HiLobrow is proud to present the first installment of Robert Waldron’s novel The School on the Fens. New installments will appear each Saturday for thirty-eight weeks. CLICK HERE to read all installments published thus far.
I was in the seventh grade, the day I decided to become a teacher. Because it was snowing outside, Sister Mary Margaret decided her class of urban kids should study Robert Frost’s “Stopping by Woods on a Snowy Evening.” In unison we read it aloud, surrendering ourselves to the poem’s lilting iambic rhythm, its rural imagery, its mystery.
A gifted teacher, Sister proceeded to make the poem come alive for us. As we discussed its secret meanings, I was pierced with the insight that this— the order, warmth and peace of the classroom; being among my classmates whom I had known since kindergarten; reading a beautiful poem about snow in the country; and at the head of it all, a teacher whom we all loved — was happiness.
Then and there, I dedicated myself not only to books and learning, but to the purpose of instilling in others a love and reverence for these things. By the time I became a teacher, however, times had changed. I would have to face such realities as assault, suicide, and murder — all under the roof of the school where I taught English literature.
Headmaster Henry Farrell was scheduled to address Class VI (seventh-grade) students during the fourth period, his yearly egomaniacal exercise in terrifying a new group of twelve-year-olds.
I led my “sixies” down the vaulted second-floor corridor toward the assembly hall. Morning sunlight filtered through the dirt-grimed windows, highlighting the dust motes hovering in the heat-oppressed air scented by sweat, wool and floor wax. Students gazed up at the wall with its faded sepia photographs of alumni. They giggled at the boys’ unsmiling poses and old-fashioned attire — prior to 1970 Classical High was all-male. I waved them forward into the assembly hall.
With its coffered ceiling and Palladian windows, the auditorium was the jewel of the school building, its second exceptional architectural feature being the neo-classical portico that faced Avenue Blaise Pascal.
Farrell stood in the middle of the main aisle, scowling at the arriving students. Six feet tall, he had dull brown hair above small, stony eyes, an angular face with a long, narrowly bridged nose and a smirking slash of a mouth.

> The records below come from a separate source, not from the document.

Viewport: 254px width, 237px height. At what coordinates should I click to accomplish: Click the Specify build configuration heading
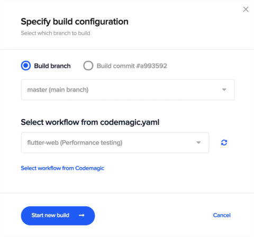pyautogui.click(x=75, y=22)
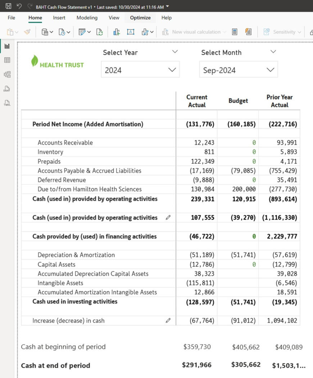
Task: Switch to Table view using sidebar icon
Action: [x=6, y=60]
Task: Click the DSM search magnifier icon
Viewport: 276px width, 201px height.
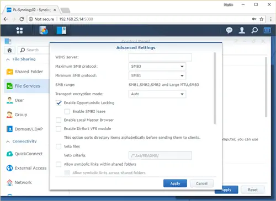Action: [x=254, y=30]
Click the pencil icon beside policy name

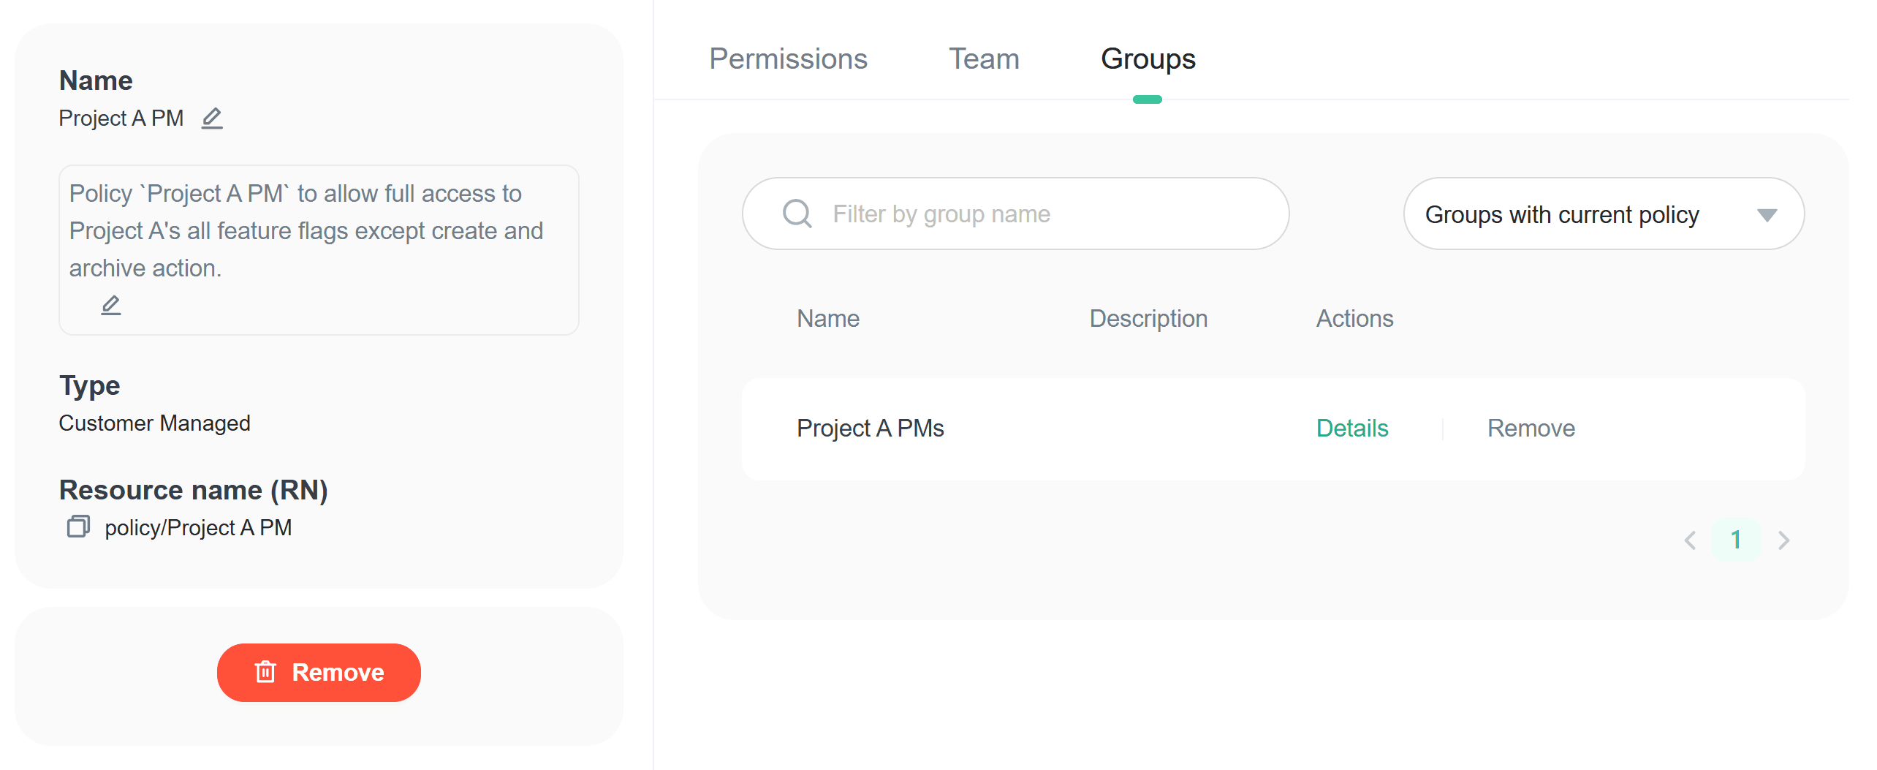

He wore an expensive pinstriped suit; his right hand rested on his hip while his left hand jangled a large ring of keys.
His meteoric rise from classroom teacher to headmaster had confounded us all. When he had first arrived at Classical, a lusterless, mediocre teacher, we’d ignored him. But after he received the title of headmaster, he metamorphosed into an outgoing, attractive, well-dressed man — simultaneously admired, envied, and feared. However, once he realized that his tenure as headmaster would last as long as he desired, he changed again. He became silent, dark, aloof. He no longer needed to cultivate anyone’s approval; he was surrounded by eager lackeys. His dream had been fulfilled.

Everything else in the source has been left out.